- TASK DETAILS:
Gather all lines in the entries that include the word "icon".

- DATASET EXTRACT:
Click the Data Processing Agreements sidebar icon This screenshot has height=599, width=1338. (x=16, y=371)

---

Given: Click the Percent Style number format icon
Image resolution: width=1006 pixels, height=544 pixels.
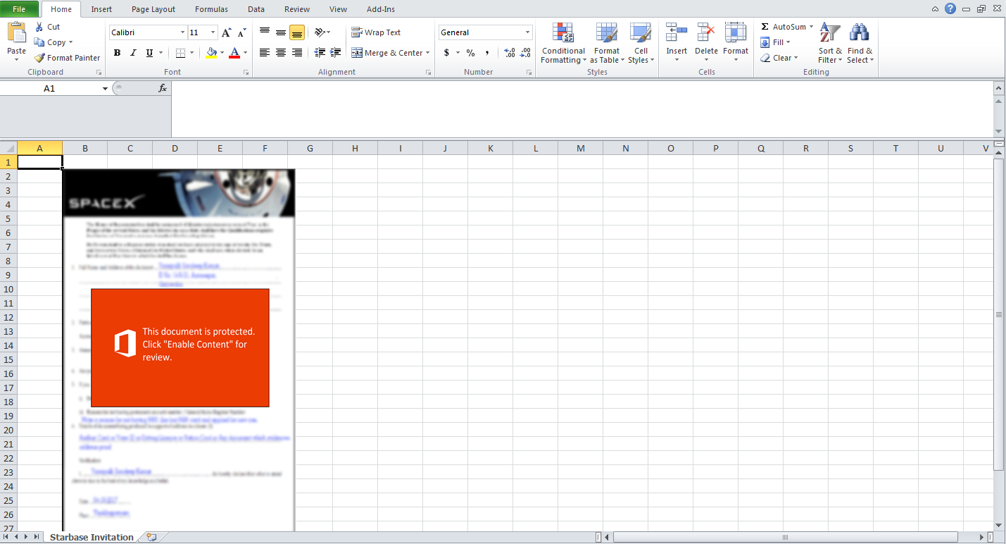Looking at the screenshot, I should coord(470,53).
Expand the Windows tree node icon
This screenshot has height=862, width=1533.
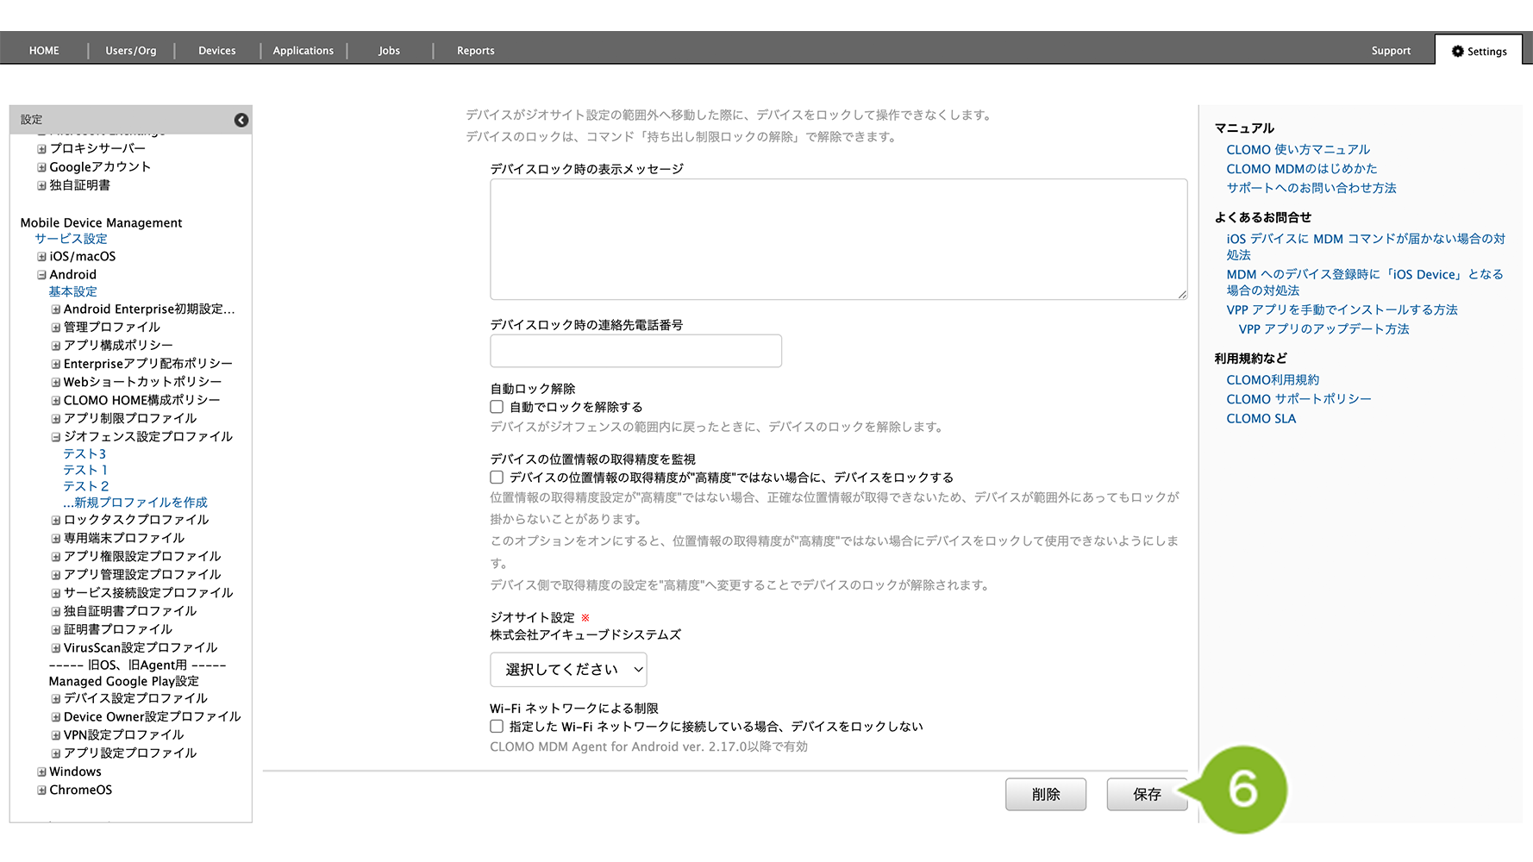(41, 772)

- PROBLEM SOLUTION:
Click the Data Processing Agreements sidebar icon This screenshot has height=599, width=1338. (x=16, y=371)
Given: Click the Percent Style number format icon
Expand the Windows tree node icon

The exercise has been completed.